Canada snubs private Fort Erie bridge plans … again

FORT ERIE — Transport Canada is reminding a private company that it cannot go ahead with plans to build a new commercial crossing at the Fort Erie, Ont.-Buffalo border.

The Ambassador Niagara Bridge Group — which is a subsidiary of the private Ambassador Bridge company in Windsor-Detroit — has been proposing a new $250 million truck bridge along the International Railroad Bridge, about two miles north of the Peace Bridge.

Last year, the Canadian government stepped in and announced that a law on the books since 1923 thwarts any plans of a privately-owned secondary international border crossing. At the time, Transport Minister Jean-Claude Lapierre confirmed the validity of the Peace Bridge Authority’s exclusive right to operate any vehicle bridge within 10 km of the existing crossing.

Ambassador officials will continue to challenge the Peace
Bridge’s franchise at the Fort Erie-Buffalo border

That didn’t seem to deter the Detroit-based bridge company from pursuing its plans to build another private bridge in the region. In February, local media reported that Ambassador Niagara opened an office for engineers and consultants in the business district of Fort Erie.

According to the Buffalo News, Assistant Deputy Minister Ron R. Sully recently sent a letter to Ambassador Niagara officials confirming that the government refuses to accept the company’s proposal and will not participate in any necessary environmental assessments.

But James B. Kane, regional director for Ambassador Niagara, told the Buffalo News the company would go ahead with environmental work anyway and would submit its report to Canadian and U.S. agencies in February 2006.

Kane disputed claims that the Peace Bridge has a franchise on the border site. He insists even with the 83 year-old law on the books, Canada could give the green light to another bridge if it wanted to.

At one time, the Peace Bridge Authority was also looking into the possibility of an alternate bridge down river along the International Railroad corridor. However, after completing a feasibility study, officials dropped the idea.

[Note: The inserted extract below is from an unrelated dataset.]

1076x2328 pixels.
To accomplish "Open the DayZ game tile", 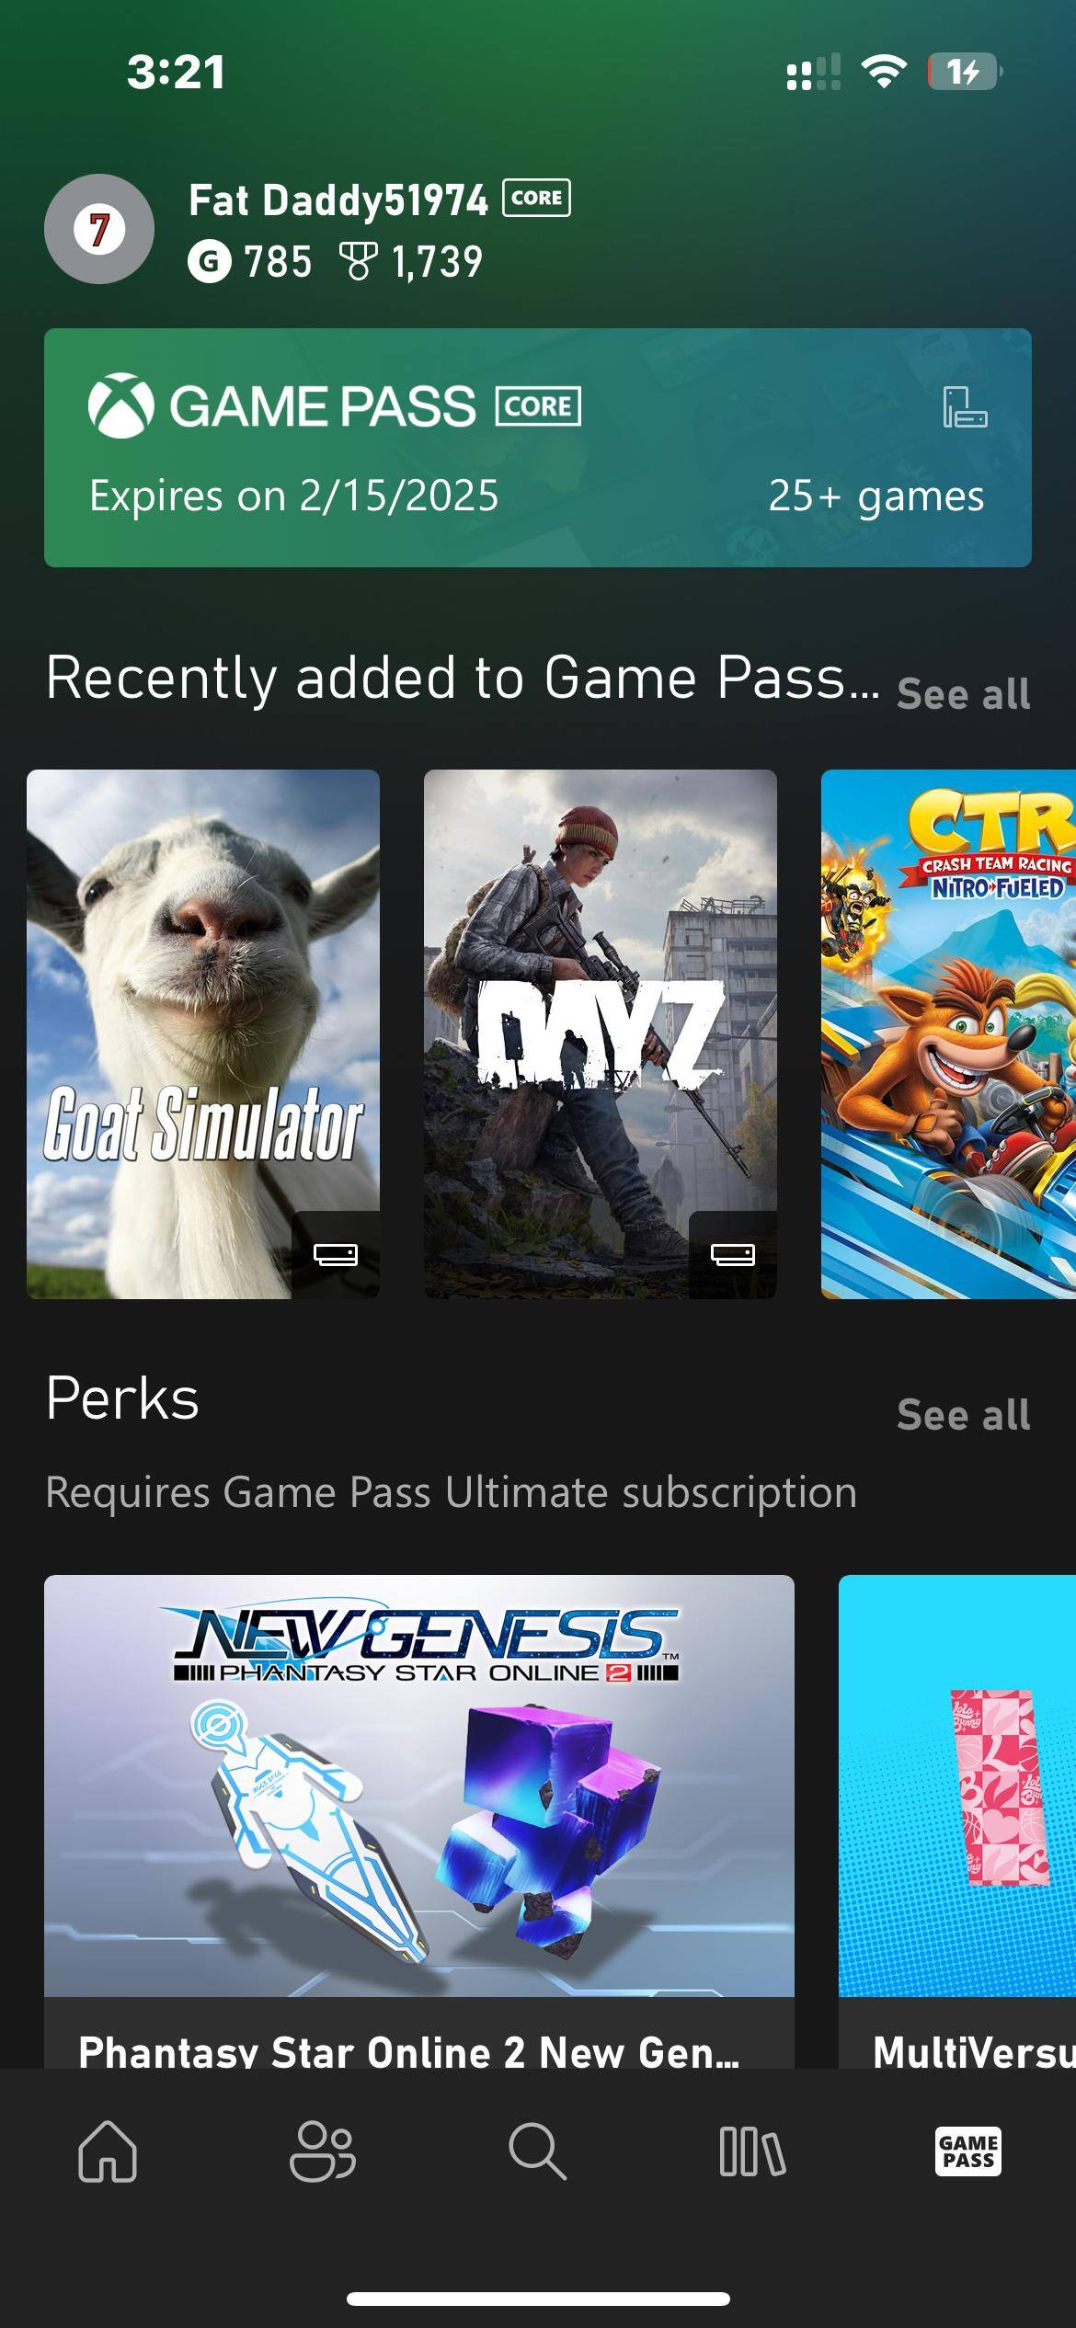I will [601, 1034].
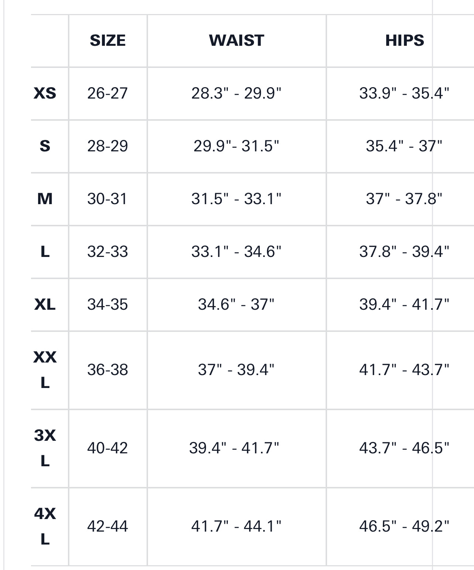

Last week, Peace Bridge Authorities unveiled design plans for a new “companion” Peace Bridge as part of its ongoing expansion project. The Peace Bridge Design Selection Jury, which was established by the Town of Fort Erie and the City of Buffalo, recommended a concentrate crossing based on cable stay bridge concepts, supporting a main span of 500 meters.

In October, the committee rejected the idea of replacing the existing peace Bridge. The group estimates, however, that about 69 percent of Canadian and Americans supported the replacement approach.